*EXERCISE DIRECTIONS:*
Using the entries below, copy out all lines where "button" is found.

*RECORD EXCERPTS:*

- - - - -

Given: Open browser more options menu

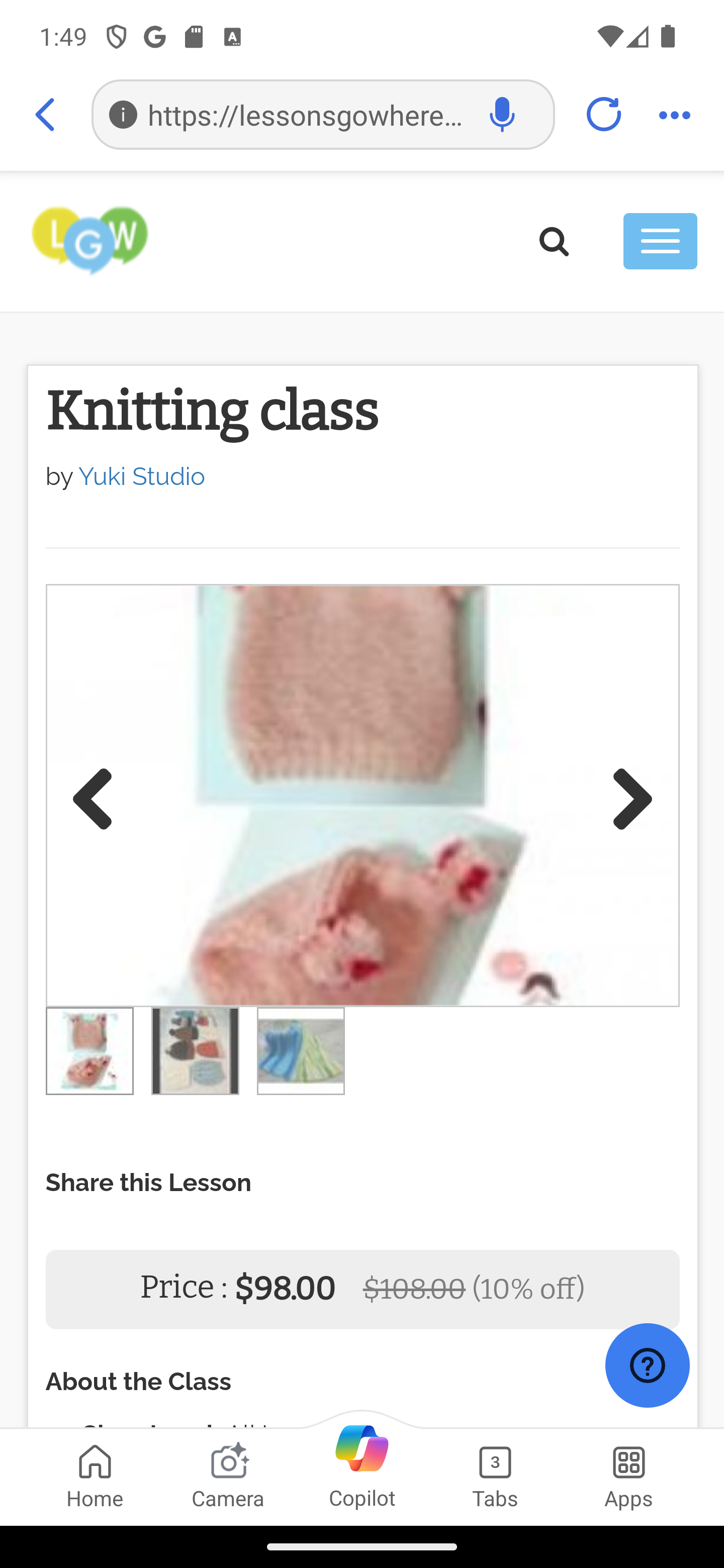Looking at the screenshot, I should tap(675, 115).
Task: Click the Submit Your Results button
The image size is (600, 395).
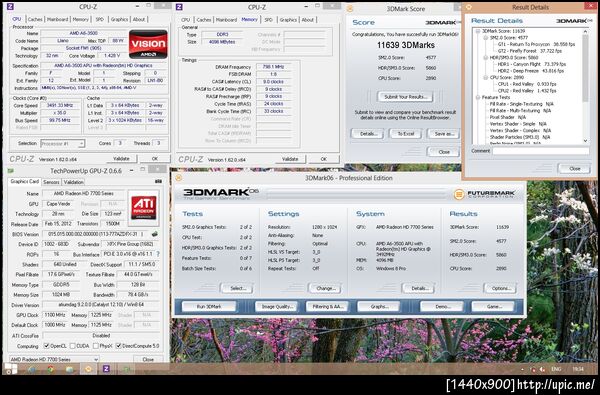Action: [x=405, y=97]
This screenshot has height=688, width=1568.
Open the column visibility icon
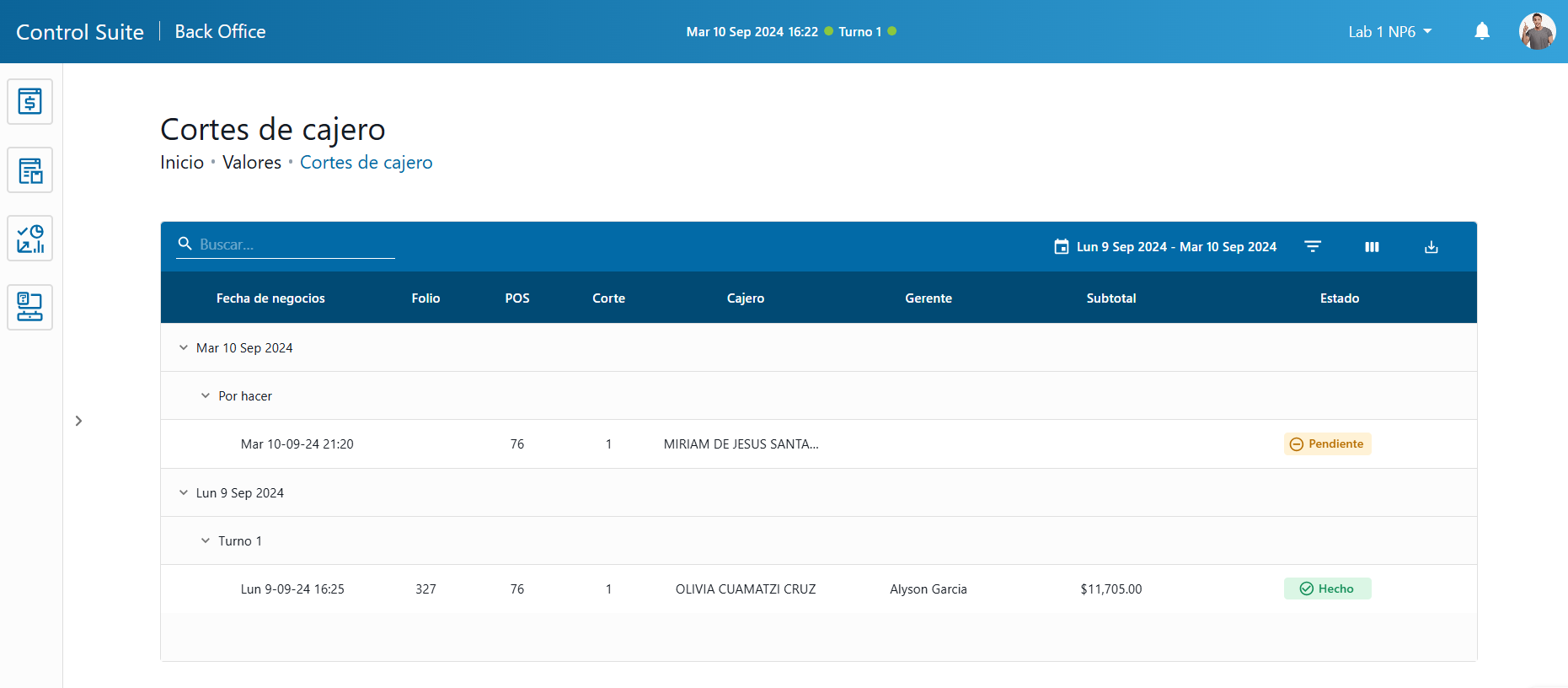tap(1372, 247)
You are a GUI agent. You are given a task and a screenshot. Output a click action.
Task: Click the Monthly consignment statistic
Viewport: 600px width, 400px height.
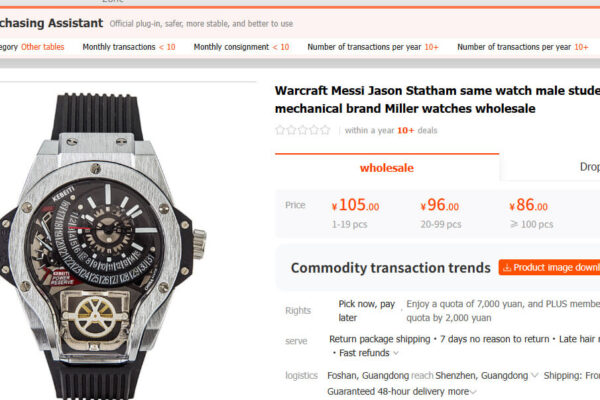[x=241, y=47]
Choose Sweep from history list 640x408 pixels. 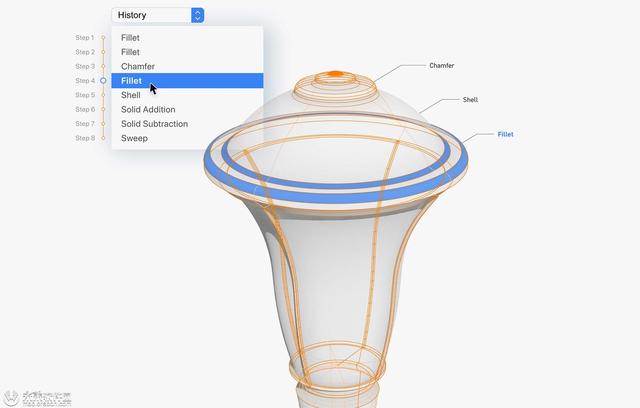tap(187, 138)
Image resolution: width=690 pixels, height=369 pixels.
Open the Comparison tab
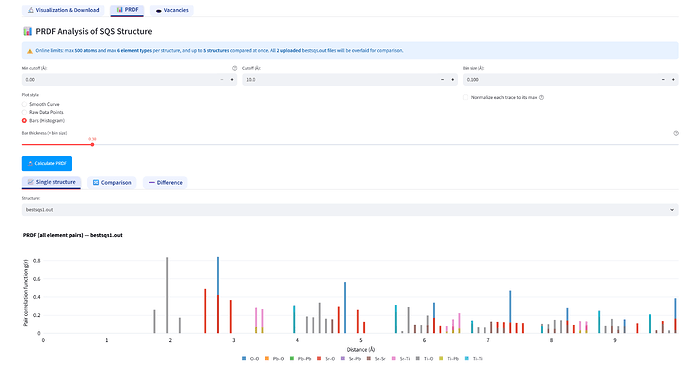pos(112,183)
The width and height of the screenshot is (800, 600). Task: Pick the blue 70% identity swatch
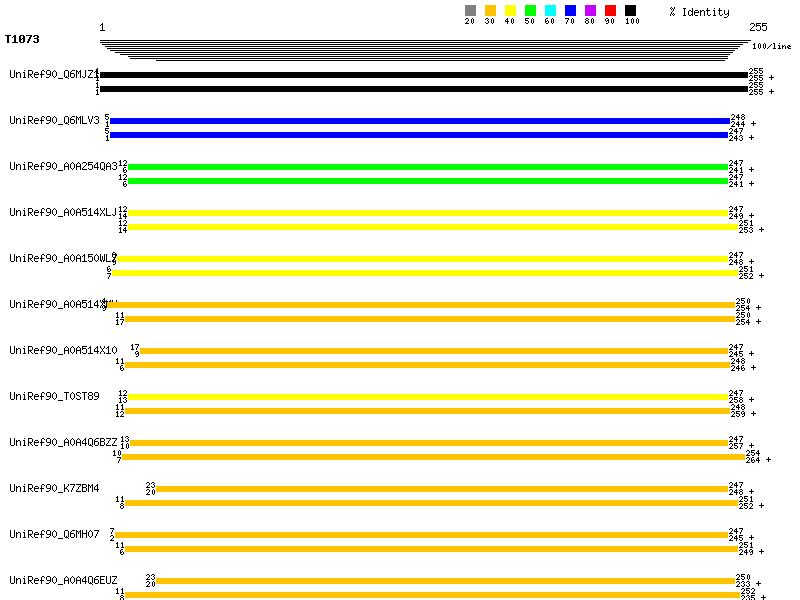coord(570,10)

- - - - -

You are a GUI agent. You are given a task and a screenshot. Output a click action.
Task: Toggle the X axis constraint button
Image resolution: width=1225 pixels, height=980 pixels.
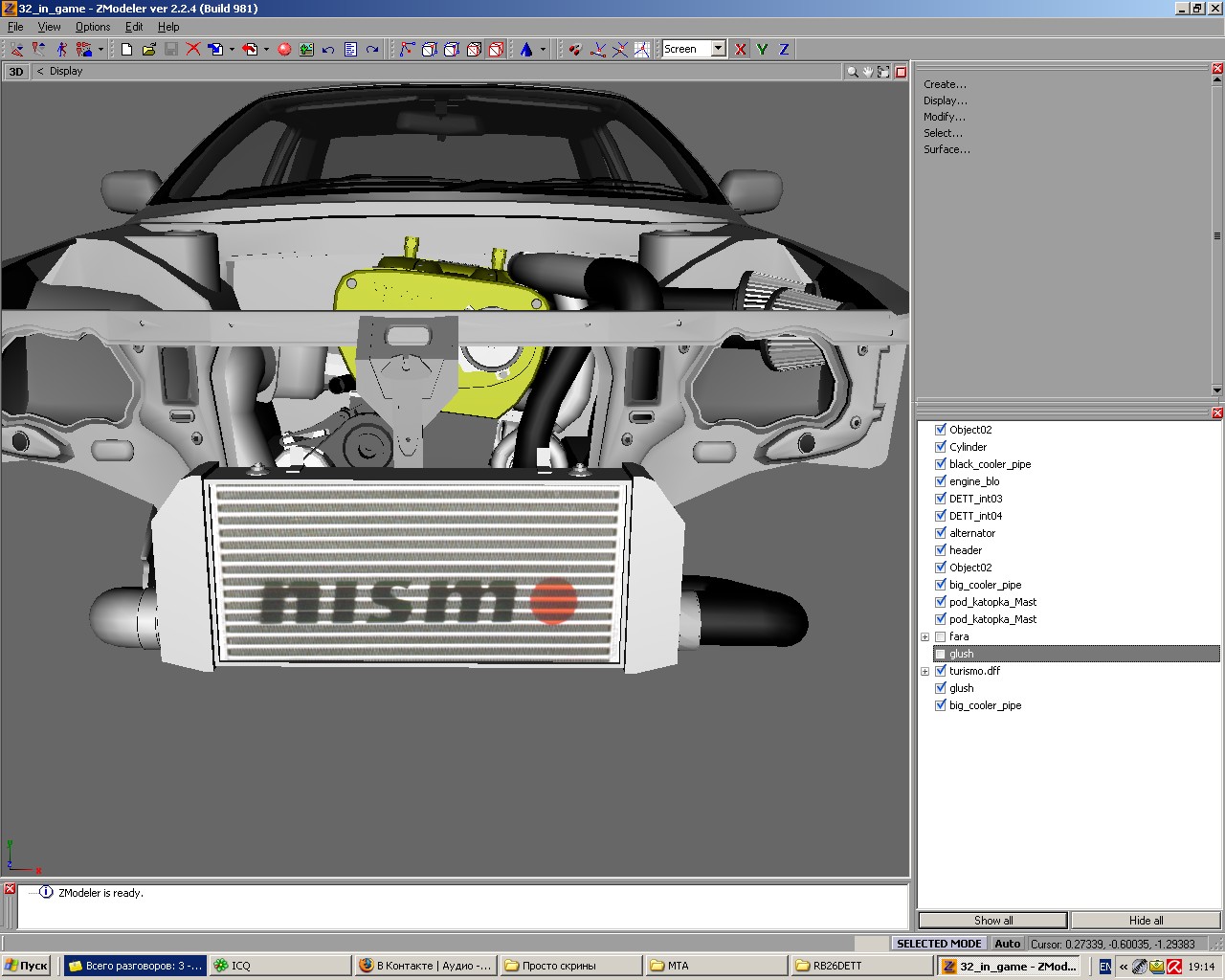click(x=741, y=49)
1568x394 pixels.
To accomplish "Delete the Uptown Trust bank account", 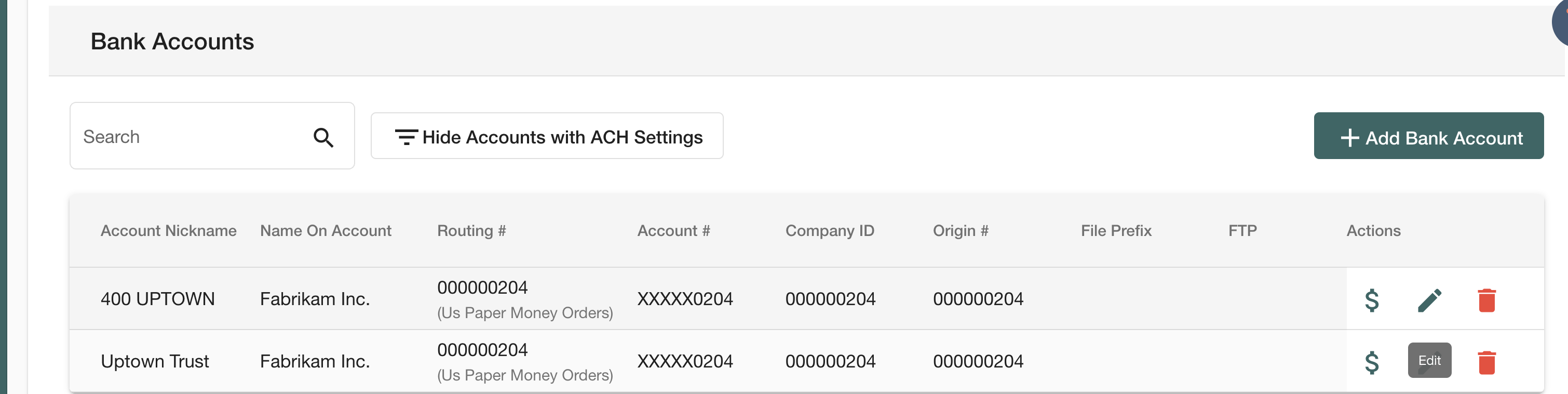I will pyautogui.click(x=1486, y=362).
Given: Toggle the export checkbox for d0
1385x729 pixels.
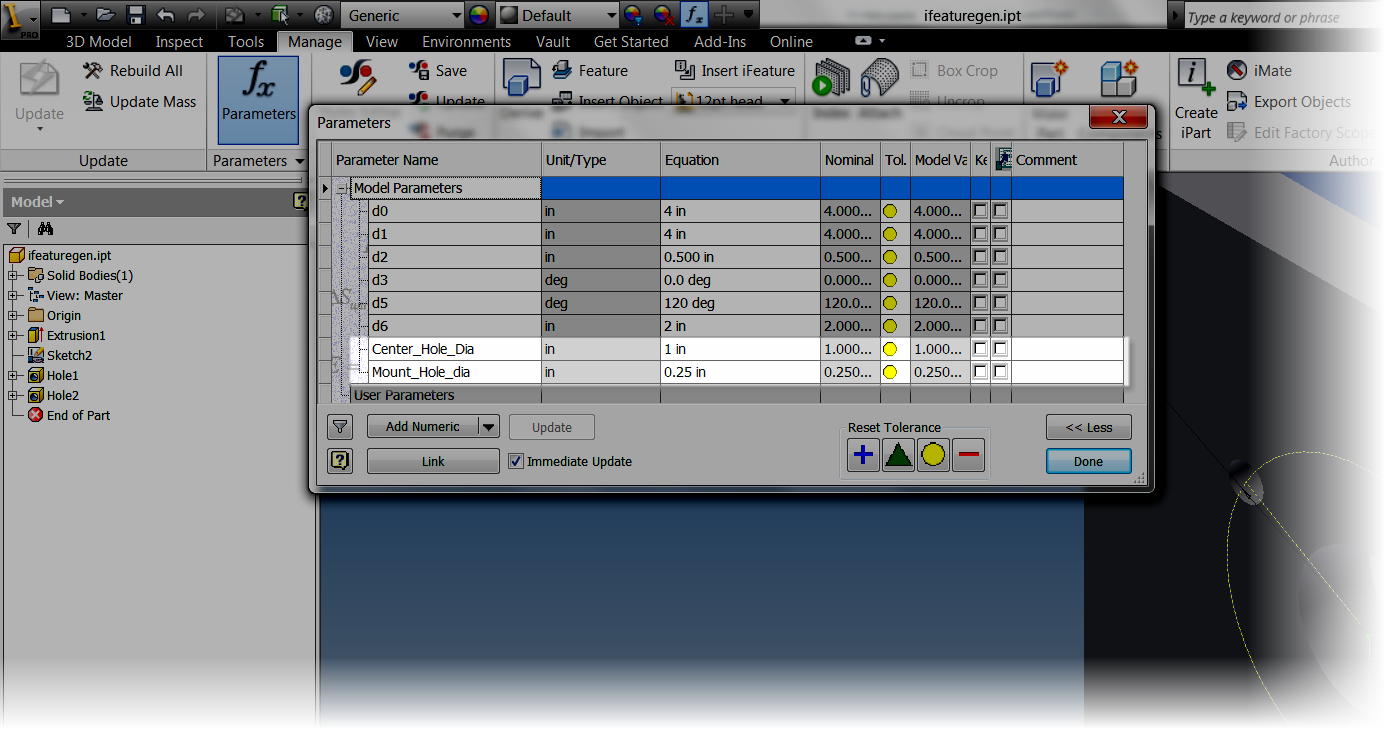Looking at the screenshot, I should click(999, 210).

- - - - -

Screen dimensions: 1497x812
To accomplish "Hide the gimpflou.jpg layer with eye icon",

- - - - -

*RESULT FOR THIS TASK:*
Task: Click the Submit Your Results button
Task: Toggle the X axis constraint button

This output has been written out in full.